◆ What you are asked to do
Once the records below have been read, copy them all out exactly.

◆ Records provided

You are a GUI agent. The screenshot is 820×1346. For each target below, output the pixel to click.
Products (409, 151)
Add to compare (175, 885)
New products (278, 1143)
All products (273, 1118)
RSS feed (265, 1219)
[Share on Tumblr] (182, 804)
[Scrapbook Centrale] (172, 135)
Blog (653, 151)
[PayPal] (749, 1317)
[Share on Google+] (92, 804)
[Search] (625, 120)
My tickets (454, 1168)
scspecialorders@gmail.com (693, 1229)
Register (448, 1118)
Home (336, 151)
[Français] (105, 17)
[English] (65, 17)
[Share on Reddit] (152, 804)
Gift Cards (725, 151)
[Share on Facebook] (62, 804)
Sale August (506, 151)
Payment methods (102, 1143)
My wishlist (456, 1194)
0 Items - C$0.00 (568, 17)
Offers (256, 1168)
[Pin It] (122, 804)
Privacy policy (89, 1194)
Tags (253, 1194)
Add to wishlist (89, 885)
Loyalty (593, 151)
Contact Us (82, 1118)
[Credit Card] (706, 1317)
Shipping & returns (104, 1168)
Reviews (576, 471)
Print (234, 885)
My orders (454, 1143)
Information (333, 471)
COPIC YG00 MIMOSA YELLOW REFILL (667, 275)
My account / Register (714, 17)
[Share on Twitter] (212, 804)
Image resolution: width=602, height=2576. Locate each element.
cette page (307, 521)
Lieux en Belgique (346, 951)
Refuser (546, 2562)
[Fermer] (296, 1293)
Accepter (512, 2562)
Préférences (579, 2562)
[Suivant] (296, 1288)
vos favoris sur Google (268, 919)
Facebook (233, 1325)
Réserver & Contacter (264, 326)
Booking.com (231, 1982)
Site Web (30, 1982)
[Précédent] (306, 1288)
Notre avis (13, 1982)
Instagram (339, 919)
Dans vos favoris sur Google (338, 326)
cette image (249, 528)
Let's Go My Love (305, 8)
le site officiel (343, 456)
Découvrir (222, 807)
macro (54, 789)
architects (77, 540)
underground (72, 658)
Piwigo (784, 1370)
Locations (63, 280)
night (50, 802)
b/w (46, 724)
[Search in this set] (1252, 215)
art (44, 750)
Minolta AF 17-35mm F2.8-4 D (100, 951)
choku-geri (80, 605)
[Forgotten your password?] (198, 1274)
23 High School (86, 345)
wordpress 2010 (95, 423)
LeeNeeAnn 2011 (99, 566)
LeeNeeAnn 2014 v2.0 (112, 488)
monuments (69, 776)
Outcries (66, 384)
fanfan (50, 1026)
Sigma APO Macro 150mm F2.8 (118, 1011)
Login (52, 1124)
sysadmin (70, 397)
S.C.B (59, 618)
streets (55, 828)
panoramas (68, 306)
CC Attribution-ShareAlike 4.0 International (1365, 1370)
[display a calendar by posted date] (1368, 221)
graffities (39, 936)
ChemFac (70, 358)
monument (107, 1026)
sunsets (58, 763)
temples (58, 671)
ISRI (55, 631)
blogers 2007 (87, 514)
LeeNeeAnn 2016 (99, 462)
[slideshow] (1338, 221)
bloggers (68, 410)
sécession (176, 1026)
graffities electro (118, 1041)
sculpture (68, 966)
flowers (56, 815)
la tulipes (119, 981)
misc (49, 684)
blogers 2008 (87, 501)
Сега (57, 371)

◆ The completed task
You are a GUI agent. The screenshot is 820×1346. For each target below, output the pixel to click.
Products (409, 151)
Add to compare (175, 885)
New products (278, 1143)
All products (273, 1118)
RSS feed (265, 1219)
[Share on Tumblr] (182, 804)
[Scrapbook Centrale] (172, 135)
Blog (653, 151)
[PayPal] (749, 1317)
[Share on Google+] (92, 804)
[Search] (625, 120)
My tickets (454, 1168)
scspecialorders@gmail.com (693, 1229)
Register (448, 1118)
Home (336, 151)
[Français] (105, 17)
[English] (65, 17)
[Share on Reddit] (152, 804)
Gift Cards (725, 151)
[Share on Facebook] (62, 804)
Sale August (506, 151)
Payment methods (102, 1143)
My wishlist (456, 1194)
0 Items - C$0.00 (568, 17)
Offers (256, 1168)
[Pin It] (122, 804)
Privacy policy (89, 1194)
Tags (253, 1194)
Add to wishlist (89, 885)
Loyalty (593, 151)
Contact Us (82, 1118)
[Credit Card] (706, 1317)
Shipping & returns (104, 1168)
Reviews (576, 471)
Print (234, 885)
My orders (454, 1143)
Information (333, 471)
COPIC YG00 MIMOSA YELLOW REFILL (667, 275)
My account / Register (714, 17)
[Share on Twitter] (212, 804)
Image resolution: width=602, height=2576. Locate each element.
cette page (307, 521)
Lieux en Belgique (346, 951)
Refuser (546, 2562)
[Fermer] (296, 1293)
Accepter (512, 2562)
Préférences (579, 2562)
[Suivant] (296, 1288)
vos favoris sur Google (268, 919)
Facebook (233, 1325)
Réserver & Contacter (264, 326)
Booking.com (231, 1982)
Site Web (30, 1982)
[Précédent] (306, 1288)
Notre avis (13, 1982)
Instagram (339, 919)
Dans vos favoris sur Google (338, 326)
cette image (249, 528)
Let's Go My Love (305, 8)
le site officiel (343, 456)
Découvrir (222, 807)
macro (54, 789)
architects (77, 540)
underground (72, 658)
Piwigo (784, 1370)
Locations (63, 280)
night (50, 802)
b/w (46, 724)
[Search in this set] (1252, 215)
art (44, 750)
Minolta AF 17-35mm F2.8-4 D (100, 951)
choku-geri (80, 605)
[Forgotten your password?] (198, 1274)
23 High School (86, 345)
wordpress 2010 (95, 423)
LeeNeeAnn 2011 (99, 566)
LeeNeeAnn 2014 v2.0 (112, 488)
monuments (69, 776)
Outcries (66, 384)
fanfan (50, 1026)
Sigma APO Macro 150mm F2.8 (118, 1011)
Login (52, 1124)
sysadmin (70, 397)
S.C.B (59, 618)
streets (55, 828)
panoramas (68, 306)
CC Attribution-ShareAlike 4.0 International (1365, 1370)
[display a calendar by posted date] (1368, 221)
graffities (39, 936)
ChemFac (70, 358)
monument (107, 1026)
sunsets (58, 763)
temples (58, 671)
ISRI (55, 631)
blogers 2007 (87, 514)
LeeNeeAnn 2016 (99, 462)
[slideshow] (1338, 221)
bloggers (68, 410)
sécession (176, 1026)
graffities electro (118, 1041)
sculpture (68, 966)
flowers (56, 815)
la tulipes (119, 981)
misc (49, 684)
blogers 2008 (87, 501)
Сега (57, 371)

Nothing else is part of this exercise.